When you reach the records below, output each one exactly.

Segment Open

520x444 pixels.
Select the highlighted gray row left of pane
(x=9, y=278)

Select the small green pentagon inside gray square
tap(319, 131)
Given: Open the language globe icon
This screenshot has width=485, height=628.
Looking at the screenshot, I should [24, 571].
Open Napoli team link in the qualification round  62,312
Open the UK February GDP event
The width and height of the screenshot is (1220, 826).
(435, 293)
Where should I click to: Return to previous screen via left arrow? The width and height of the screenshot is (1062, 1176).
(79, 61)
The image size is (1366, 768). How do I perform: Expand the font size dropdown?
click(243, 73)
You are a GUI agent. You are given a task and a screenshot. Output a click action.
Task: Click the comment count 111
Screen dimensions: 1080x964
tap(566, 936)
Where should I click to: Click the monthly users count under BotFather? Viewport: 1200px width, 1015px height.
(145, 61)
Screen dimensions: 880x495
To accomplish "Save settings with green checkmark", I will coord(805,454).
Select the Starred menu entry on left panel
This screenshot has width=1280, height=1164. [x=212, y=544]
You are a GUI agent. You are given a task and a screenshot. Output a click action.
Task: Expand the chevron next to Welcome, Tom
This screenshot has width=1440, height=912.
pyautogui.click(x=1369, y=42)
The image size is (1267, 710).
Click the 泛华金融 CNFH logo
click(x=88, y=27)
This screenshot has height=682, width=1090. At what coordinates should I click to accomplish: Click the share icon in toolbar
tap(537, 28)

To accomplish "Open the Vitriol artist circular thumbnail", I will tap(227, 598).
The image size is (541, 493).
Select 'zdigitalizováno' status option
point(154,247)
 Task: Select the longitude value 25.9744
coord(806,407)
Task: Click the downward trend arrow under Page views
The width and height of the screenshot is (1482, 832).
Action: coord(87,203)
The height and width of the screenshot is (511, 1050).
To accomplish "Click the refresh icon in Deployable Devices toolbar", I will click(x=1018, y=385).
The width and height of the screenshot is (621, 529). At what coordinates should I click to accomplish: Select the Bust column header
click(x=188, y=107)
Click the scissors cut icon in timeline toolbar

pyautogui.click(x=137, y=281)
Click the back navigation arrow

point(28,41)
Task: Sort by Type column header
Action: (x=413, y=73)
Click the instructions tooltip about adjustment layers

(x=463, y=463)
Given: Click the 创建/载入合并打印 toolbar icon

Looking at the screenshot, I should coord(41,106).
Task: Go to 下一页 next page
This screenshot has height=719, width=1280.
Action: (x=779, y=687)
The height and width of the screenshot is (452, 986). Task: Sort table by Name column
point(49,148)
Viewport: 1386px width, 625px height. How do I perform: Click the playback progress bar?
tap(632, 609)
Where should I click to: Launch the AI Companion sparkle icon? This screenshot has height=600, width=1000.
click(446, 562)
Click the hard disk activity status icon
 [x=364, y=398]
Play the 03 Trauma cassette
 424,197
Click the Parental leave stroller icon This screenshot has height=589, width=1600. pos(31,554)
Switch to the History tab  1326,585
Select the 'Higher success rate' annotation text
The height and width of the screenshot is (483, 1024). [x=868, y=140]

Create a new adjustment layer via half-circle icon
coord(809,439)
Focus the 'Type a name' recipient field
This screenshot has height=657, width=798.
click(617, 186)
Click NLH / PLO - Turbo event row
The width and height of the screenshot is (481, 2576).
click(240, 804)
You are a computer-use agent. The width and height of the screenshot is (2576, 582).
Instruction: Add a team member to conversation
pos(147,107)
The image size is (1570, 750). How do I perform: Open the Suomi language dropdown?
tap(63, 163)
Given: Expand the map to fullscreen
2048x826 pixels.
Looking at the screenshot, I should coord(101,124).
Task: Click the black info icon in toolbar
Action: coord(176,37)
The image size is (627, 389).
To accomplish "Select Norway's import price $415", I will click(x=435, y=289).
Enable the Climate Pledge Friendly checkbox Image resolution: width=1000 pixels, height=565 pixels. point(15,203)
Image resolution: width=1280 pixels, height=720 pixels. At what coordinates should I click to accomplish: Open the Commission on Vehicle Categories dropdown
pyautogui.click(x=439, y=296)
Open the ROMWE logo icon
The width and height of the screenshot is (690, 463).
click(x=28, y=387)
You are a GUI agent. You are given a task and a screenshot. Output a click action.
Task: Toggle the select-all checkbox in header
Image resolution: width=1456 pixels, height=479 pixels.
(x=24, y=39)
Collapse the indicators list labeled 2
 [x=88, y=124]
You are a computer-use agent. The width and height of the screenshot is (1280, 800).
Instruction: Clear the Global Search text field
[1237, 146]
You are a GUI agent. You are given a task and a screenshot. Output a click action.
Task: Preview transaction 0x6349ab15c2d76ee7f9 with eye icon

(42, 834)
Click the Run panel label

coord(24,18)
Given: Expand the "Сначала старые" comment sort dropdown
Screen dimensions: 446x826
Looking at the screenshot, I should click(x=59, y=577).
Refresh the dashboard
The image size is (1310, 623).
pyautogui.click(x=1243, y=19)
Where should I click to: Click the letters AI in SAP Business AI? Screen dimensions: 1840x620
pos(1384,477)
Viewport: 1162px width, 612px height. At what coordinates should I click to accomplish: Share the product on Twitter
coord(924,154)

Segment Closed

* [SOLVED EXERCISE]:
520x444 pixels.
Select the highlighted gray row left of pane
(x=9, y=278)

Select the small green pentagon inside gray square
tap(319, 131)
Given: Open the language globe icon
This screenshot has width=485, height=628.
Looking at the screenshot, I should [24, 571].
Open Napoli team link in the qualification round  62,312
Open the UK February GDP event
The width and height of the screenshot is (1220, 826).
(435, 293)
Where should I click to: Return to previous screen via left arrow? The width and height of the screenshot is (1062, 1176).
(79, 61)
The image size is (1366, 768). How do I perform: Expand the font size dropdown?
click(243, 73)
You are a GUI agent. You are given a task and a screenshot. Output a click action.
Task: Click the comment count 111
Screen dimensions: 1080x964
tap(566, 936)
Where should I click to: Click the monthly users count under BotFather? Viewport: 1200px width, 1015px height.
(145, 61)
Screen dimensions: 880x495
To accomplish "Save settings with green checkmark", I will coord(805,454).
Select the Starred menu entry on left panel
This screenshot has width=1280, height=1164. [x=212, y=544]
You are a GUI agent. You are given a task and a screenshot. Output a click action.
Task: Expand the chevron next to Welcome, Tom
This screenshot has width=1440, height=912.
pyautogui.click(x=1369, y=42)
The image size is (1267, 710).
Click the 泛华金融 CNFH logo
click(x=88, y=27)
This screenshot has height=682, width=1090. At what coordinates should I click to accomplish: Click the share icon in toolbar
tap(537, 28)

To accomplish "Open the Vitriol artist circular thumbnail", I will tap(227, 598).
The image size is (541, 493).
Select 'zdigitalizováno' status option
point(154,247)
 Task: Select the longitude value 25.9744
coord(806,407)
Task: Click the downward trend arrow under Page views
The width and height of the screenshot is (1482, 832).
Action: coord(87,203)
The height and width of the screenshot is (511, 1050).
To accomplish "Click the refresh icon in Deployable Devices toolbar", I will click(x=1018, y=385).
The width and height of the screenshot is (621, 529). At what coordinates should I click to accomplish: Select the Bust column header
click(x=188, y=107)
Click the scissors cut icon in timeline toolbar

pyautogui.click(x=137, y=281)
Click the back navigation arrow

point(28,41)
Task: Sort by Type column header
Action: (x=413, y=73)
Click the instructions tooltip about adjustment layers

(x=463, y=463)
Given: Click the 创建/载入合并打印 toolbar icon

Looking at the screenshot, I should coord(41,106).
Task: Go to 下一页 next page
This screenshot has height=719, width=1280.
Action: (x=779, y=687)
The height and width of the screenshot is (452, 986). Task: Sort table by Name column
point(49,148)
Viewport: 1386px width, 625px height. How do I perform: Click the playback progress bar?
tap(632, 609)
Where should I click to: Launch the AI Companion sparkle icon? This screenshot has height=600, width=1000.
click(446, 562)
Click the hard disk activity status icon
 [x=364, y=398]
Play the 03 Trauma cassette
 424,197
Click the Parental leave stroller icon This screenshot has height=589, width=1600. pos(31,554)
Switch to the History tab  1326,585
Select the 'Higher success rate' annotation text
The height and width of the screenshot is (483, 1024). [x=868, y=140]

Create a new adjustment layer via half-circle icon
coord(809,439)
Focus the 'Type a name' recipient field
This screenshot has height=657, width=798.
click(617, 186)
Click NLH / PLO - Turbo event row
The width and height of the screenshot is (481, 2576).
click(240, 804)
You are a computer-use agent. The width and height of the screenshot is (2576, 582).
Instruction: Add a team member to conversation
pos(147,107)
The image size is (1570, 750). How do I perform: Open the Suomi language dropdown?
tap(63, 163)
Given: Expand the map to fullscreen
2048x826 pixels.
Looking at the screenshot, I should coord(101,124).
Task: Click the black info icon in toolbar
Action: coord(176,37)
The image size is (627, 389).
To accomplish "Select Norway's import price $415", I will click(x=435, y=289).
Enable the Climate Pledge Friendly checkbox Image resolution: width=1000 pixels, height=565 pixels. point(15,203)
Image resolution: width=1280 pixels, height=720 pixels. At what coordinates should I click to accomplish: Open the Commission on Vehicle Categories dropdown
pyautogui.click(x=439, y=296)
Open the ROMWE logo icon
The width and height of the screenshot is (690, 463).
click(x=28, y=387)
You are a GUI agent. You are given a task and a screenshot. Output a click action.
Task: Toggle the select-all checkbox in header
Image resolution: width=1456 pixels, height=479 pixels.
(x=24, y=39)
Collapse the indicators list labeled 2
 [x=88, y=124]
You are a computer-use agent. The width and height of the screenshot is (1280, 800).
Instruction: Clear the Global Search text field
[1237, 146]
You are a GUI agent. You are given a task and a screenshot. Output a click action.
Task: Preview transaction 0x6349ab15c2d76ee7f9 with eye icon

(42, 834)
Click the Run panel label

coord(24,18)
Given: Expand the "Сначала старые" comment sort dropdown
Screen dimensions: 446x826
Looking at the screenshot, I should click(x=59, y=577).
Refresh the dashboard
The image size is (1310, 623).
pyautogui.click(x=1243, y=19)
Where should I click to: Click the letters AI in SAP Business AI? Screen dimensions: 1840x620
pos(1384,477)
Viewport: 1162px width, 612px height. At what coordinates should I click to accomplish: Share the product on Twitter
coord(924,154)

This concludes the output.